Albeit restaurants and caterers are both serving food, their business models are completely different. Restaurants are location-based retail operations. Their ambiance, equipment needs, menu and staffing are preset and limited by the seating capacity of their establishment. Plus, because the same menu is served over several days, restaurants can also lower food costs by ordering for extended periods of time.
Caterers, on the other hand, plan menus uniquely for each event. Products for one event may not be the same for an event happening the next day. Orders often need to be made weeks in advance to ensure they have all the necessary products and quantities (which is why your caterer asks for a final guest count 1 to 2 weeks before your event.)
Caterers are also mobile, creating that restaurant feel wherever they go. They can provide tables, chairs, decor, even complete mobile kitchens (!) – often working within stringent time limits and difficult space arrangements. And whether the event is for 25 or 2500, the food has to be fresh and amazing. Add in load-in, breakdown, and travel time, not to mention, the one-on-one planning that goes into an event! Planning usually begins a year out from the event date, with countless meetings, phone calls, emails, walk throughs, and consultations. As you can imagine, it requires an army of trained, knowledgeable, flexible, and professional staff to manage and create a successful event!
Like a restaurant, caterers also have fixed costs: their office space, warehouse, fleet of vehicles, office computers, and a team of non-event staff to ensure things run smoothly behind the scenes.
Watch to see how a venue might be transformed for an event. This classic Grecian ballroom becomes almost post-apocalyptic via lighting, drapery, and custom decor.
“My caterer has an event planner. I don’t need a wedding planner too.”
Yes, your caterer’s planner may assist with some of the details a wedding planner would help you with (i.e. choosing linens, creating a floor plan, etc.), but they are primarily focused on your event reception. Wedding planners provide services that extend well beyond your caterer’s realm. Their insight, professional knowledge, and creativity are invaluable. Plus, wedding planners have developed relationships with vendors, and can often save you money in the long run.
In the end, hiring a wedding planner is a personal choice, but Vibrant Table cannot say enough to support the amazing planners available throughout the Northwest region.
“Caterers nickel and dime you for every little thing.”

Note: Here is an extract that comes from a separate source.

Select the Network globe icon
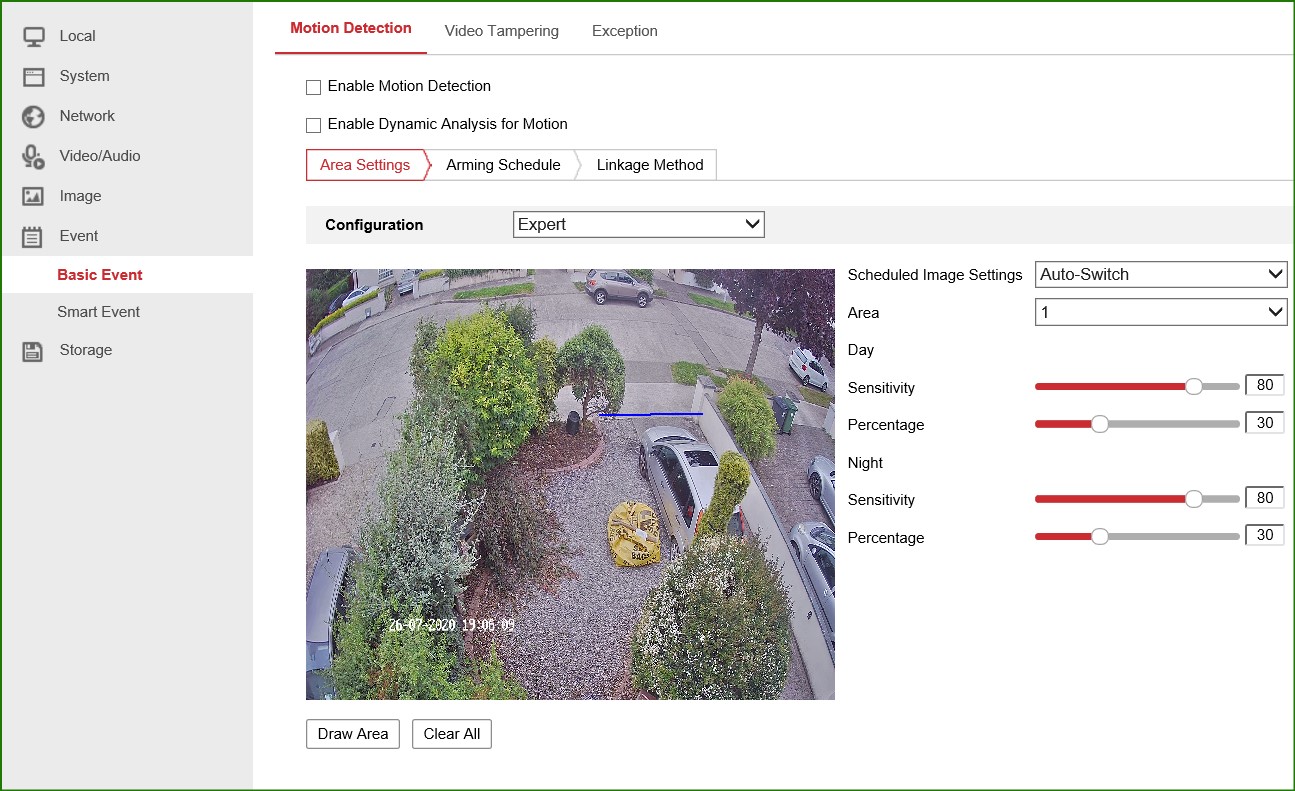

Every caterer presents their pricing differently, but one thing is certain, whether you see one per-person price or the related charge for each individual service, you pay for what you get. There are advantages to both proposal methods. At Vibrant Table, we prefer to provide a clear understanding of the services provided during the event. This establishes common expectations and makes it easier to negotiate services to meet your budget.
“It’s less expensive to have an event at a hotel than an event venue.”
Hotels frequently “waive” rental of their on-site ballroom with minimum food and beverage purchases, but they often require rentals of a set number of hotel rooms, making up for income lost from the waived ballroom rental. Auriana Albree, who has experience as a hotel event planner, says that once the costs for the hotel rooms are factored in, the end cost can be the same, if not more, as an off-site venue with third-party caterer.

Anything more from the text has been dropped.